PBMs make money when they contain the drug costs for their health plan clients. But they get to help set the goals for cost containment. They likely sit down at their contract negotiation meeting with the client, pull out the report I just quoted above, and say “drug prices are growing like crazy, so we think we can ensure that your overall costs don’t rise more than 5% per year, which is 7 points lower than the market average.” This justifies the expense of the plan to the client and the contract is signed.
The problem is that PBMs also make money by negotiating with drug manufacturers. Drug manufacturers get to keep increasing the prices for their drugs and PBMs won’t put up too much of a fuss if the drug manufacturers pay them rebates. Those rebates are then used to help ensure PBMs achieve their overall cost containment goals for their clients, with the leftover rebates staying in the PBM’s coffers.
PBMs will point fingers at the drug companies claiming they’re responsible for these dramatic increases in drug prices, but the PBMs represent the collective market will of a majority of Americans and thus have the ability to put a stop to it. The tricky part is that PBMs actually make more money as drug prices rise.

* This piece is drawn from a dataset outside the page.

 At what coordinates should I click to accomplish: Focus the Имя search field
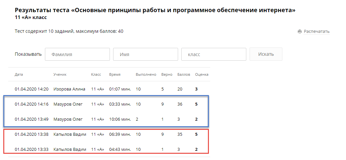[146, 54]
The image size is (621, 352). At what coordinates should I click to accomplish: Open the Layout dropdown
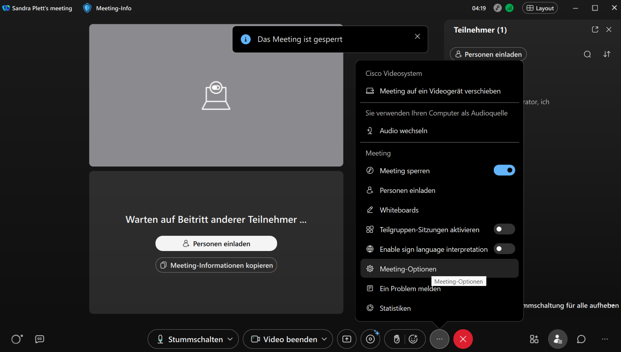tap(540, 8)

Looking at the supply chain from the perspective of the drug manufacturer, it’s easy to see why they like PBMs. If they’re making a drug and their cost to manufacture and distribute the drug is $2 per dose, they’ll set a price of $100 per dose. This gives them plenty of margin to give away to PBMs to ensure they’ll include this expensive drug on their formulary. Effectively, PBMs serve as a mechanism for drug manufacturers to pay for market share.
The Future of PBMs
It’s hard to imagine PBMs maintaining the status quo for much longer. Much of the healthcare discussion has lately focused on the core healthcare issue of exploding drug prices. The Kaiser Family Foundation’s health tracking poll recently showed that 80% of Americans believe drug prices are unreasonable, and when asked what the major legislative focus of the government should be, more than half of respondents say government should work on lowering the price of prescription drugs. This level of focus, and agreement, on a single issue is something you don’t see much of in the political sphere these days.
If the government does act on drug pricing, it will most likely negatively effect PBMs and their ability to continue business as usual.
Even short of government intervention, standalone PBMs are quickly becoming rare. If the CVS-Aetna and Cigna-Express Scripts acquisitions are approved by the government, two of the largest PBMs will be operating as part of health plans, while Optum, the other major PBM, already does.
Will this conglomeration help the American healthcare consumer? It remains to be seen.
In the case of CVS-Aetna, the combined company will occupy all of the consumer-adjacent spaces in the value chain, acting as pharmacy, PBM, and health plan. There’s no question that a company with that much concerted market presence could have a downward effect on drug pricing, but will they have the incentive? If these companies start to see it as more profitable in the long-run to reduce the cost of drugs, it will happen.